◆ Using the information ◆
(a) In the article on vegetarian diets and oral health, which type of vegetarian diet includes dairy but excludes eggs?
(b) Write out the passage of the article on vegetarian diets and oral health starting with "So let’s look" and going on through "three of them.", with no changes.

◆ Provided text ◆
....

Planning Your Vegetarian Diet with Your Oral Health in Mind

If you’ve been following a vegetarian or vegan diet, you know that there’s much more to living a healthy life than simply avoiding meat products. Making sure your diet includes enough protein, as well as any nutrients that are primarily available in animal products, takes planning, and there’s no one-menu-fits-all solution.

Why? Because there’s no one menu that will suit all vegetarians. Specific vegetarian diets can allow for many different options:

  • Vegan—a plant-based diet which excludes meat, fish, dairy, and egg products
  • Ovo-vegetarian—includes eggs as a dietary option, but no dairy
  • Lacto-vegetarian— includes dairy as a dietary option, but no eggs
  • Lacto-ovo-vegetarian—a meat-free diet which allows both dairy products and eggs

If you are a pescatarian, who eats fish on occasion, or a flexitarian, who sometimes includes meat in a meal, your menu options are even broader.

So let’s look at the big picture—a healthy vegetarian diet is really more concerned with the foods you do eat for nutrition rather than the foods you don’t. You can create a meal plan rich in all your essential nutrients with a little research, no matter which type of vegetarian diet is your go-to choice.

And while you’re constructing your ideal menu guidelines, don’t forget about your dental nutrition!

In terms of keeping your teeth and gums their healthiest, what important vitamins and minerals are often missing from vegetarian and vegan diets? Let’s look at three of them.

....

◆ Dataset extract ◆
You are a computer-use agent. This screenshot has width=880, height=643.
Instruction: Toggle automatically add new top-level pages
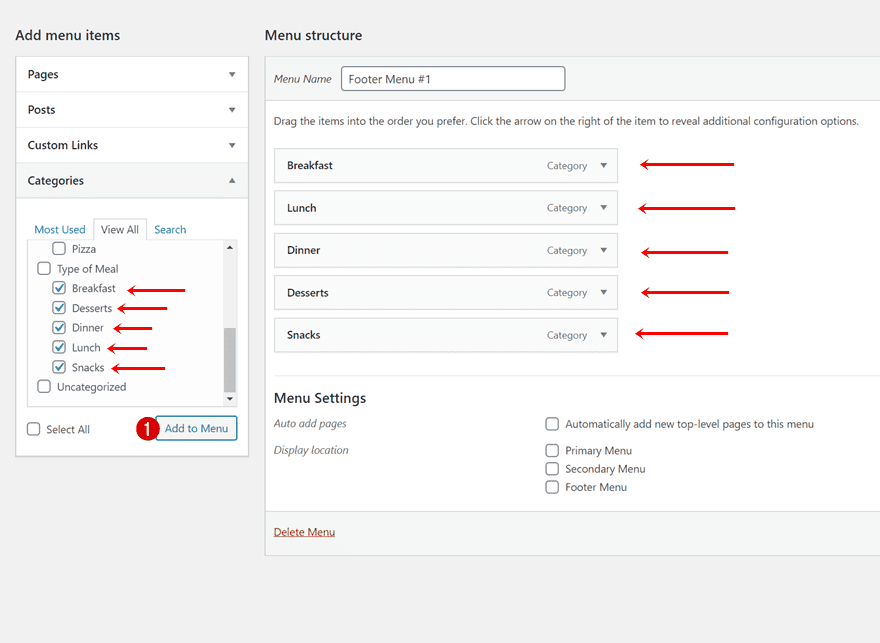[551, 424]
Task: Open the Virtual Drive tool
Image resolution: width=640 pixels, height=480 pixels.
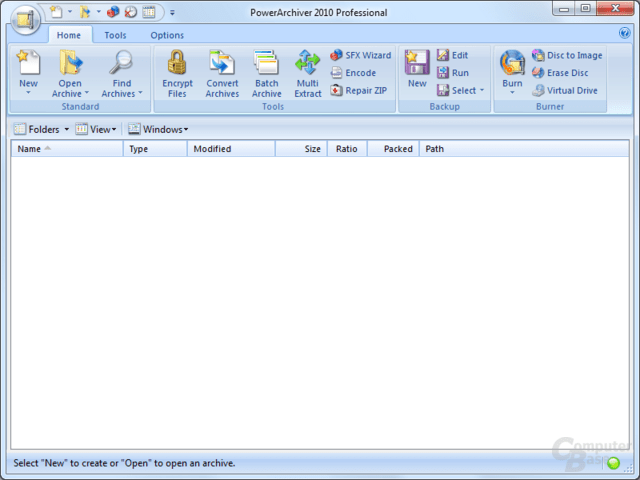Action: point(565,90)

....

◆ Responses by task ◆
(a) Lacto-vegetarian

(b)
So let’s look at the big picture—a healthy vegetarian diet is really more concerned with the foods you do eat for nutrition rather than the foods you don’t. You can create a meal plan rich in all your essential nutrients with a little research, no matter which type of vegetarian diet is your go-to choice.

And while you’re constructing your ideal menu guidelines, don’t forget about your dental nutrition!

In terms of keeping your teeth and gums their healthiest, what important vitamins and minerals are often missing from vegetarian and vegan diets? Let’s look at three of them.